EXERCISE DESCRIPTION - Copy exactly the lines of the data below that run from the line holding "Task: Click Upload from device button" through the line holding "The width and height of the screenshot is (1284, 1066).", both ends included.

Collected data entries
☆ ☆ ☆

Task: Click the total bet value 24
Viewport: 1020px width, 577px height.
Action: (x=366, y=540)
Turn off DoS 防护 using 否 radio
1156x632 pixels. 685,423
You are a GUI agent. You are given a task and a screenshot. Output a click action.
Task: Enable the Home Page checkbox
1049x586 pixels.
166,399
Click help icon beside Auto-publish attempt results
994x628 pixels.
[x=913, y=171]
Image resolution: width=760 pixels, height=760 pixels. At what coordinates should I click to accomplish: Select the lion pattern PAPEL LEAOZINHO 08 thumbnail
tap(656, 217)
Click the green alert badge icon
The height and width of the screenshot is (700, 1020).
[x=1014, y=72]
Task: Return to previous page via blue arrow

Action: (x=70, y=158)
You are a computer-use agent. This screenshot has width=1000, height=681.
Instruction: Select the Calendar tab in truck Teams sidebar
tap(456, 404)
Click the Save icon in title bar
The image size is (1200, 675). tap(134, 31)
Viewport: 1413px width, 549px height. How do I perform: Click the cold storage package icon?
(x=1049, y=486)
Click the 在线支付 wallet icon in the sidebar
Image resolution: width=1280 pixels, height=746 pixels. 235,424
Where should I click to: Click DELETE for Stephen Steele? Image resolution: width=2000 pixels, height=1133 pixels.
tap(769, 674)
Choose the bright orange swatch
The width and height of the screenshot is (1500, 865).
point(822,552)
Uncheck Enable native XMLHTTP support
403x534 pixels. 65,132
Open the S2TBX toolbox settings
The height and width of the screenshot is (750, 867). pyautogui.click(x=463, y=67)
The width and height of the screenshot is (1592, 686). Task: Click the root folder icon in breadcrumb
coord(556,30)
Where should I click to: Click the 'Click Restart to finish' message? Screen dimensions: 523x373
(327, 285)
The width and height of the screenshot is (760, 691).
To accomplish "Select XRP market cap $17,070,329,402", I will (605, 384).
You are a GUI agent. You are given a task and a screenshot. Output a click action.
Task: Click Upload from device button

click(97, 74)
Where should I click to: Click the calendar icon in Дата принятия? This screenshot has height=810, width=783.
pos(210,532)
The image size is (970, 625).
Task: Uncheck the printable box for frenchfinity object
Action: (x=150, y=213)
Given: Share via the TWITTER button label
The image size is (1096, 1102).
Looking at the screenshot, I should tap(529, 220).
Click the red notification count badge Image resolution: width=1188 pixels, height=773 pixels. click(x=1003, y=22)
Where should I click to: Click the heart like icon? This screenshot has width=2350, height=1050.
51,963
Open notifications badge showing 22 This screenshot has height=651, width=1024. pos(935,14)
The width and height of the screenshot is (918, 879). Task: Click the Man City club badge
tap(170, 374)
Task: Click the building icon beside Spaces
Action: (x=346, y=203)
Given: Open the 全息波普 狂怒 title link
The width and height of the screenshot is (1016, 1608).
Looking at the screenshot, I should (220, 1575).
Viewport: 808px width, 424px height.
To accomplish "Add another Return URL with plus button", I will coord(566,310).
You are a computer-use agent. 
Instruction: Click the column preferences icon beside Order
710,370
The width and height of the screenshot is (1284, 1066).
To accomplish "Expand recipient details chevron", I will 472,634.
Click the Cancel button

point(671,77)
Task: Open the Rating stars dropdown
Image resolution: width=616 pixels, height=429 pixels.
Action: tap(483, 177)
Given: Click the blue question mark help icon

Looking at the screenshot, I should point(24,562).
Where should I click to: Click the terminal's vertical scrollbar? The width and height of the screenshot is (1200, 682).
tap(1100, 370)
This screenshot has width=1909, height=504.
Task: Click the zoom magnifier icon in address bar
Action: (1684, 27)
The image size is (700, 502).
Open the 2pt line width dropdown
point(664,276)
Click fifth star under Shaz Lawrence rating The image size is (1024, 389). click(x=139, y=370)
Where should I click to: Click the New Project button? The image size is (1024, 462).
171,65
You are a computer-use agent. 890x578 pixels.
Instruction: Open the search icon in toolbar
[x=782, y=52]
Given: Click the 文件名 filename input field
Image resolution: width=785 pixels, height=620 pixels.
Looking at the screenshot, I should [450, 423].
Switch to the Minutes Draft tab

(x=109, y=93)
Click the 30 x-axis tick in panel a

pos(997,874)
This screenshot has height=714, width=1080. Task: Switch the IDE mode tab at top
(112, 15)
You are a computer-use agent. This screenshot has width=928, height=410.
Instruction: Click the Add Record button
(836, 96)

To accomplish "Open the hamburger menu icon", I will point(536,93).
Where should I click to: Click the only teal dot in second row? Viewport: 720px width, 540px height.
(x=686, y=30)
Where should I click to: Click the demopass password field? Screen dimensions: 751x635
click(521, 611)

☆ ☆ ☆

TASK RESULT -
Task: Click Upload from device button

click(97, 74)
Where should I click to: Click the calendar icon in Дата принятия? This screenshot has height=810, width=783.
pos(210,532)
The image size is (970, 625).
Task: Uncheck the printable box for frenchfinity object
Action: (x=150, y=213)
Given: Share via the TWITTER button label
The image size is (1096, 1102).
Looking at the screenshot, I should tap(529, 220).
Click the red notification count badge Image resolution: width=1188 pixels, height=773 pixels. click(x=1003, y=22)
Where should I click to: Click the heart like icon? This screenshot has width=2350, height=1050.
51,963
Open notifications badge showing 22 This screenshot has height=651, width=1024. pos(935,14)
The width and height of the screenshot is (918, 879). Task: Click the Man City club badge
tap(170, 374)
Task: Click the building icon beside Spaces
Action: (x=346, y=203)
Given: Open the 全息波普 狂怒 title link
The width and height of the screenshot is (1016, 1608).
Looking at the screenshot, I should (220, 1575).
Viewport: 808px width, 424px height.
To accomplish "Add another Return URL with plus button", I will coord(566,310).
You are a computer-use agent. 
Instruction: Click the column preferences icon beside Order
710,370
The width and height of the screenshot is (1284, 1066).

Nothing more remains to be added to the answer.